Also, in a three-phase motor with a delta connection or neutral grounded star connection winding, the AC current that flows through two (two-phase) current paths out of the three-phase AC current that causes the sum of the flowing currents to be zero Is detected using two magnetic flux detectors, and a current detection device that detects an alternating current (each phase of three phases) flowing in three current paths by a microcomputer has been proposed (for example, Patent Documents). 2).
JP 2006-112698 A JP 2007-303988 A

  However, in the current detection device described in Patent Document 1, it is necessary to separately arrange a magnetic shield for avoiding magnetic interference with respect to the magnetic detector provided for each current path. For this reason, there are inconveniences such as an increase in manufacturing process and a decrease in mass productivity due to an increase in cost due to the installation of the magnetic shield.

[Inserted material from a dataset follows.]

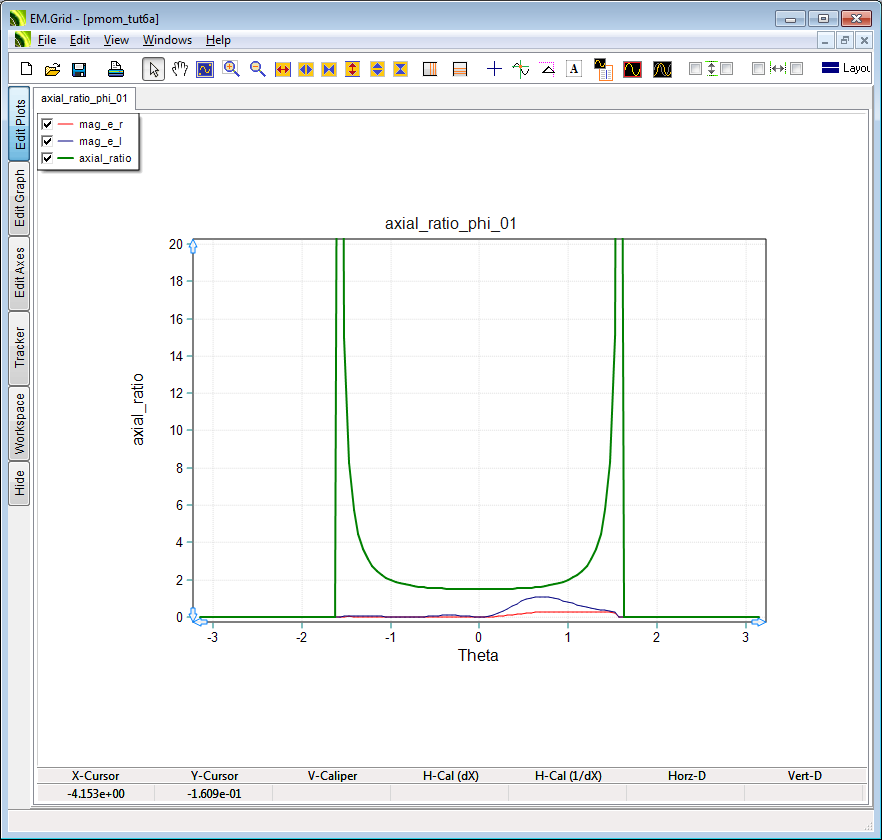This screenshot has height=840, width=882.
Task: Open the Tracker side panel
Action: click(20, 348)
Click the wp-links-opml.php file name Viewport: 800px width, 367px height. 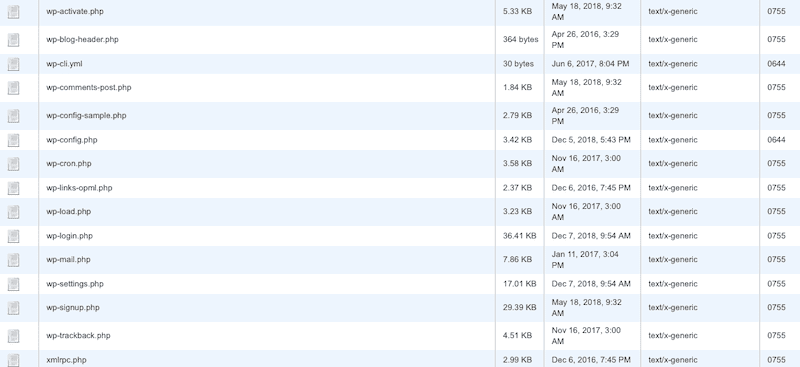pyautogui.click(x=79, y=188)
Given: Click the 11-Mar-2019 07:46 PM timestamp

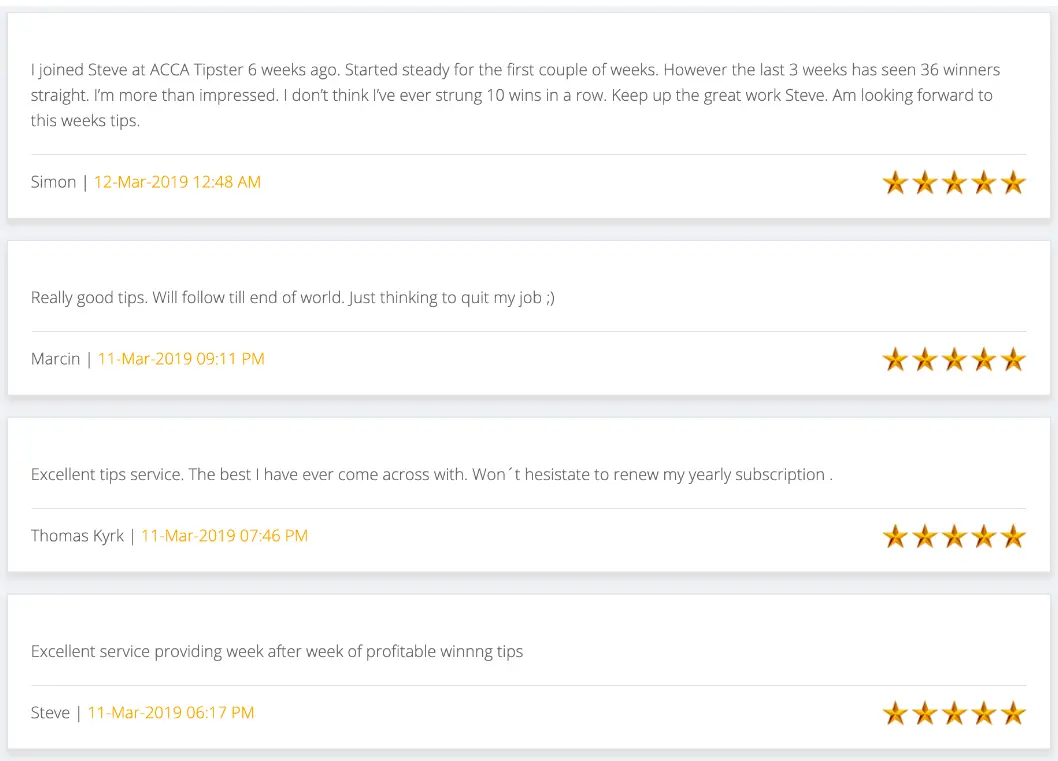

  Moreover, in the current detector described in Patent Document 2, it is necessary to perform a complex current value calculation for three phases using a microcomputer from the magnetic flux detection output for two phases.

  The present invention has been made in view of the above-described problems, and its purpose is to suppress the influence of magnetic flux generated by the current flowing in another adjacent current path with respect to the magnetic flux detector installed for each current path, An object of the present invention is to provide a current detector that can accurately detect a current flowing in a current path.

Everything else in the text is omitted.